- Document passage -
┌──

In terms of marketing, yes. The Lions-Falcons game that would have been on Monday night, and Christmas Eve, was played on Saturday, but was branded as MNF. When NBC covers a game, it's banded as "Football Night in America," Sunday or no.

So, there is no Saturday Night Football - just occasional games on Saturday night.

I also missed New Years. If NYD is Monday, then the Sunday game moves to Saturday to keep New Year's Day clear for college bowl games and to follow the holiday rule. There's no MNF that week, because it's the last week of the season.

However, if NYD is Sunday, the official holiday is Monday, so the bowl games move to Monday the 2nd, and the rest of the NFL plays on Sunday, with the Sunday night game in place. At least, that's the rule through 2014. I haven't seen the newest contracts.
posted by eriko at 5:41 AM on January 10, 2013


A team can buy back unsold tickets at 34 cents on the dollar, which is the amount that the team has to send into the revenue sharing pool. Often, if there aren't many tickets remaining, the local broadcaster buys them to secure the broadcast, since they'll make more by showing the game.

Buy back from whom? There's some non-obvious fact I'm missing about who owns/sells the tickets. The league?
posted by hoyland at 6:13 AM on January 10, 2013


I live in Rochester, NY, which is overwhelmingly Bills country (with a small contingent of Browns fans from long ago). Unfortunately, I'm not a Bills fan. Thankfully we can almost always see the Giants (my team from when I was a kid) game on network stations so it's not so bad.
posted by tommasz at 6:33 AM on January 10, 2013


The lack of Saturday Night Football late in the season, once the college regular season has ended but when only scrub Bowl Games are being played, is mystifying.

As a Patriots fan since birth who hasn't lived in New England since 2001 (my departure apparently made all of the local teams excel) their rise to glory has been incredibly fortuitous not only for the obvious reason, but because it also means that when there's not a local game to show, the Pats often get the lions share of the neutral territory. For instance: I was living in Chicago in 2007, and by virtue of the Pats making the Super Bowl, there were actually more Pats games shown on TV in Chicago than Bears games (Bears had all 16 regular season games shown, of course, Pats had 14 regular season, plus divisional playoff game, AFC Championship, and Super Bowl, for a total of 17.) Let us not, however, discuss how that Super Bowl went. Or how last year's went.

Not nearly as full coverage this year. I wasn't paying close attention, but I'm thinking maybe only 8 or 9 of their games were available locally? That said, bars and Sunday NFL Ticket (or even RedZone, if I don't care THAT much about the game) having friends are always an option, and finding streams online is trivial.
posted by SpiffyRob at 6:48 AM on January 10, 2013


SpiffyRob: finding streams online is trivial.

Your ideas are intriguing to me, and I wish to subscribe to your newsletter.
posted by Rock Steady at 7:45 AM on January 10, 2013


The lack of Saturday Night Football late in the season, once the college regular season has ended but when only scrub Bowl Games are being played, is mystifying.

The NFL is very cautious about intruding even on scrub-bowl season. There are a lot more Congresspersons with colleges in their districts than NFL teams (especially in the South), and the NFL's antitrust exemptions would be very easy to get rid of.

For that matter, there's many more with high schools in their districts, and that's part of why the NFL Network does Thursday Night Football and not Friday Night Football.
posted by Etrigan at 7:50 AM on January 10, 2013


Thursday Night Football is probably the most contentious part of the broadcast schedule.

I definitely agree with you because of the god-awful theme song performed by Cee-Lo Green.
posted by ALongDecember at 2:39 PM on January 10, 2013


Buy back from whom? There's some non-obvious fact I'm missing about who owns/sells the tickets. The league?

NFL teams contribute 34 cents on every dollar of tickets they sell for home games to the league-wide revenue sharing pool, which is divided equally amongst all the teams. Thus, a "buy back," which would normally cost a team nothing, costs them 34 cents on the dollar, which they have to pay to the revenue sharing pool since the ticket is now "sold."

└──

- Exercise instructions -
1. In the football thread, how much of every dollar of home-game ticket sales do NFL teams contribute to the league-wide revenue sharing pool?
2. Repeat the football thread from "The NFL is very" to "by Cee-Lo Green.".
The records have nothing to do with the football thread.

- Information given -

┌──

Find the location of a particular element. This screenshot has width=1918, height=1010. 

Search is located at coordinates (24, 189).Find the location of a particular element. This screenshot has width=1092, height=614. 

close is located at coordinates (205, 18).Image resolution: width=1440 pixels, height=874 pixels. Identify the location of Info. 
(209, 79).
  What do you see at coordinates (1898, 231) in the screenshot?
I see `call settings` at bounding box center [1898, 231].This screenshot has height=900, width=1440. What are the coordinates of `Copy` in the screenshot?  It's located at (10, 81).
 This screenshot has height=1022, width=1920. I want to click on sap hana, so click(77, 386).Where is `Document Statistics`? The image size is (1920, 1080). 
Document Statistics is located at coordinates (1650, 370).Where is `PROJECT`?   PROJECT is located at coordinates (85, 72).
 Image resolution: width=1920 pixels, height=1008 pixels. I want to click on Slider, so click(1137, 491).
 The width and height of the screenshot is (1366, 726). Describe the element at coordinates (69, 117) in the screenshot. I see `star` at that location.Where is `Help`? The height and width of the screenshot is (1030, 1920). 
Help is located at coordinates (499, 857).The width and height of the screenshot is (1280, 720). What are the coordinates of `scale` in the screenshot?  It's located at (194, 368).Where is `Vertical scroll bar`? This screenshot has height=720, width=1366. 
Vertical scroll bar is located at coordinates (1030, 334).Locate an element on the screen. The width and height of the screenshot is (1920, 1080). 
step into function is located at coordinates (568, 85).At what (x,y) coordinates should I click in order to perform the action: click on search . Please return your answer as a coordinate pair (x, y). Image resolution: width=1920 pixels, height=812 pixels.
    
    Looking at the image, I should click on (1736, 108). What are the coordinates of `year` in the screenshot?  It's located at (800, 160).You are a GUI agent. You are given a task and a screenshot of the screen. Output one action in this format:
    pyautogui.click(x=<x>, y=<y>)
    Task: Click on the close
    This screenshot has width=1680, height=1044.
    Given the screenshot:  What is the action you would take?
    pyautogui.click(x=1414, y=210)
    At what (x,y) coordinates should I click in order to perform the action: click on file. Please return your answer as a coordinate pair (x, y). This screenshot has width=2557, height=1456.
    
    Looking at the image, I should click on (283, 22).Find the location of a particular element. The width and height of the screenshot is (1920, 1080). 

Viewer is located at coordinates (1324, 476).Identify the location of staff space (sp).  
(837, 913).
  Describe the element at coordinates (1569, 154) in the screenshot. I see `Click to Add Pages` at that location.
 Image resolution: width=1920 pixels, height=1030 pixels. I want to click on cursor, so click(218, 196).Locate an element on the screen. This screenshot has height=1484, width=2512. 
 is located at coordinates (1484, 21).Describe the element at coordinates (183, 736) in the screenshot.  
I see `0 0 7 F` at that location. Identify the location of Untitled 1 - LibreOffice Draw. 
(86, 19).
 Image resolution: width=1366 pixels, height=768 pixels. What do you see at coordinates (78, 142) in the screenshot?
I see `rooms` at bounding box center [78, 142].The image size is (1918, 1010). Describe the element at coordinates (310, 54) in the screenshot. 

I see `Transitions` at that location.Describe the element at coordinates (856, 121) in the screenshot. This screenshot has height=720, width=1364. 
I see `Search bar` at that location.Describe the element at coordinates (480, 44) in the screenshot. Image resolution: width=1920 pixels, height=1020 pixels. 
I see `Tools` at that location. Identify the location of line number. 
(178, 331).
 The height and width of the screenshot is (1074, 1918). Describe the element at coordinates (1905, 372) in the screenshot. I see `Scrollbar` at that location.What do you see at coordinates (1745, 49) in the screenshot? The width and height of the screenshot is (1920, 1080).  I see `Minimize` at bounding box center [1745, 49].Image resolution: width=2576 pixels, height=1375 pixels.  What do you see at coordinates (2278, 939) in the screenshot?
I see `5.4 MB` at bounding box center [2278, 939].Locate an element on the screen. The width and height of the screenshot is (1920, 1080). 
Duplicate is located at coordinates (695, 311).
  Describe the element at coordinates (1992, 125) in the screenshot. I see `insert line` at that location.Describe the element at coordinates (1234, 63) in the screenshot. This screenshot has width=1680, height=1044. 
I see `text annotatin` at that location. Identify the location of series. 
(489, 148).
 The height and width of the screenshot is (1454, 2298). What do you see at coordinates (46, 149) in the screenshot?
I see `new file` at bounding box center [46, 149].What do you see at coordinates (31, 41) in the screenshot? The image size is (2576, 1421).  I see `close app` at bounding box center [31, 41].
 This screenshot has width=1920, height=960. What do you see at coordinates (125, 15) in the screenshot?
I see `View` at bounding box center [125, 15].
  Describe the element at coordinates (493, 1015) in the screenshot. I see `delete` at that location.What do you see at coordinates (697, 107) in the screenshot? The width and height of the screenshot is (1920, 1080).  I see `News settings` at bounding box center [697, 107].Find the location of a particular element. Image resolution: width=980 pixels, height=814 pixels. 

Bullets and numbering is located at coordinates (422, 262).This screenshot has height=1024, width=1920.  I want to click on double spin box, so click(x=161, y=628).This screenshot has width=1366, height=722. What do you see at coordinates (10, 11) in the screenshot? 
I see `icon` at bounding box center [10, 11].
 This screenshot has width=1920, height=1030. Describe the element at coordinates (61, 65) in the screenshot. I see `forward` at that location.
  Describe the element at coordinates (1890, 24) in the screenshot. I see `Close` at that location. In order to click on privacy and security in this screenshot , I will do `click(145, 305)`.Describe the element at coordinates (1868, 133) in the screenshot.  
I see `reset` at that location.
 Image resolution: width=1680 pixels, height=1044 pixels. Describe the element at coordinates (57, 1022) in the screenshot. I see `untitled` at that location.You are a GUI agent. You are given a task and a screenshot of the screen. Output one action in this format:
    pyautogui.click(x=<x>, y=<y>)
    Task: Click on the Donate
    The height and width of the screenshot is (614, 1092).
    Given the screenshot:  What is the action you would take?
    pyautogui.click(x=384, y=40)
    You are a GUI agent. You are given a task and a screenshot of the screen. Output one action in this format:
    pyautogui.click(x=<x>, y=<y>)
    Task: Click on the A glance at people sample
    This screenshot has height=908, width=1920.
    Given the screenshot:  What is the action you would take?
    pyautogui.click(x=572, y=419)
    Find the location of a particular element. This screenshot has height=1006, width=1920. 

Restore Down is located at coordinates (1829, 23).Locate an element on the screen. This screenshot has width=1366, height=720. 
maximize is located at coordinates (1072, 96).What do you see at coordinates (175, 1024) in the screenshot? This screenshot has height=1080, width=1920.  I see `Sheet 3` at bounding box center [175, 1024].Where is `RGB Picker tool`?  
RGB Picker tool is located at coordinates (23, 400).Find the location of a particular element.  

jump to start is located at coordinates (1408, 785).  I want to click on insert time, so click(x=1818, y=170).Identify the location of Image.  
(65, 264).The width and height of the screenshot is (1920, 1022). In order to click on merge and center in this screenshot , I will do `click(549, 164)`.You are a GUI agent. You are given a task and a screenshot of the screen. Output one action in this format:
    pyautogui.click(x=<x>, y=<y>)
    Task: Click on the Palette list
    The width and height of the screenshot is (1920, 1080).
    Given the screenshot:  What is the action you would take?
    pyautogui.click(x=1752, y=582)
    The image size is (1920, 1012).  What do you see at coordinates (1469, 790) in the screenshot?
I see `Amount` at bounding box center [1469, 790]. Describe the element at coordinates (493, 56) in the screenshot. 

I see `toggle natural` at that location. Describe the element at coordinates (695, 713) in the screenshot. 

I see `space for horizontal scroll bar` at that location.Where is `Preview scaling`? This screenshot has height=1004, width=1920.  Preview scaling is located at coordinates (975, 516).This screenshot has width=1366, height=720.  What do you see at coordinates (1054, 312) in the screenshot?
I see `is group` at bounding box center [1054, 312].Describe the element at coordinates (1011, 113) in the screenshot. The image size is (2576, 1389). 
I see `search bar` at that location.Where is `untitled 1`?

└──

- Responses for each task -
1. 34 cents

2.
The NFL is very cautious about intruding even on scrub-bowl season. There are a lot more Congresspersons with colleges in their districts than NFL teams (especially in the South), and the NFL's antitrust exemptions would be very easy to get rid of.

For that matter, there's many more with high schools in their districts, and that's part of why the NFL Network does Thursday Night Football and not Friday Night Football.
posted by Etrigan at 7:50 AM on January 10, 2013


Thursday Night Football is probably the most contentious part of the broadcast schedule.

I definitely agree with you because of the god-awful theme song performed by Cee-Lo Green.